Secured loans, or what we sometimes call as collateral, are those kinds that need the borrower to present the lender a form of security that he will pay on time. The common items that are used as collateral are vehicles and real estate properties. During the lending period, the lender keeps the rights to the items until the borrower pays back the borrowed amount entirely.
Secured credits usually have very low and frequently flexible interest rates. Your credit history can be your bargaining power during interest rates negotiation, depending on how good it is. Flexible payment terms are also available to choose from to suit your paying capability.
But if you default on the payment, the lending company will confiscate your collateral, which means it may take possession of your house or take away your vehicle. You could also possibly stay in debt for a long period, so it is best that you select a payment term for a shorter period that you can also pay for.

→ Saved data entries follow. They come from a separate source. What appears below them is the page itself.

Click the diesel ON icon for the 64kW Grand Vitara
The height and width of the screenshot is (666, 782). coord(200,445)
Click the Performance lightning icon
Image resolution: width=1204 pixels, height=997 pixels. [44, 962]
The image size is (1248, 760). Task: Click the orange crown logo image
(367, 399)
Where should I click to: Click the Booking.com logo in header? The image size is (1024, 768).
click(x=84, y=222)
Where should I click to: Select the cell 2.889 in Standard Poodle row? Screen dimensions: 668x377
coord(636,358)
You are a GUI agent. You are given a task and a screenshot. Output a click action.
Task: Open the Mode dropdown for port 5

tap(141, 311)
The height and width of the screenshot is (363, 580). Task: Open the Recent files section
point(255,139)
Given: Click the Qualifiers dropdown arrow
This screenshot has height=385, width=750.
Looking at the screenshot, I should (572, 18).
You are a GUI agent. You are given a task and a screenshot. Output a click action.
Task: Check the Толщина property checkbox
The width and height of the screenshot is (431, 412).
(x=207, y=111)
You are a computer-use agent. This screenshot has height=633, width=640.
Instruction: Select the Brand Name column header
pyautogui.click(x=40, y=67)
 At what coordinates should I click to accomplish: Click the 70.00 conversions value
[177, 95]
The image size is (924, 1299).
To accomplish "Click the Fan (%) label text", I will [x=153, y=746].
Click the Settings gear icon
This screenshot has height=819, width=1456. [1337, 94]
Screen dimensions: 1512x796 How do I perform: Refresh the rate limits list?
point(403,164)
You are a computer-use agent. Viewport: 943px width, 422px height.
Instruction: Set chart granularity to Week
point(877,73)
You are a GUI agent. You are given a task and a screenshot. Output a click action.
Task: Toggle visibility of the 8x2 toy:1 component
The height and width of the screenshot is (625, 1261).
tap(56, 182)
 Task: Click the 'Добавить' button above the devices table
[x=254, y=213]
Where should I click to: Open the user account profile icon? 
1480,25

As for unsecured loans, which are also called non-collateral, borrowers are not required to show assets as security for the borrowed money. If you default, banks or lending companies can only use collectors and suspend your accounts.
People who go for this kind of loan are normally those who don’t have any real estate property, vehicle, or any belongings that are considered valuable to be used as guaranty. Most unsecured loans assure large amount of money in a short period of time.
But the screening procedure of borrowers is tighter since the lending firms have a lot to lose. There is a fewer chance of getting accepted for a loan to those who have bad credit history. Another drawback to this kind of loan is its high rate of interest. Unsecured credits pose a substantially higher rate than secured ones.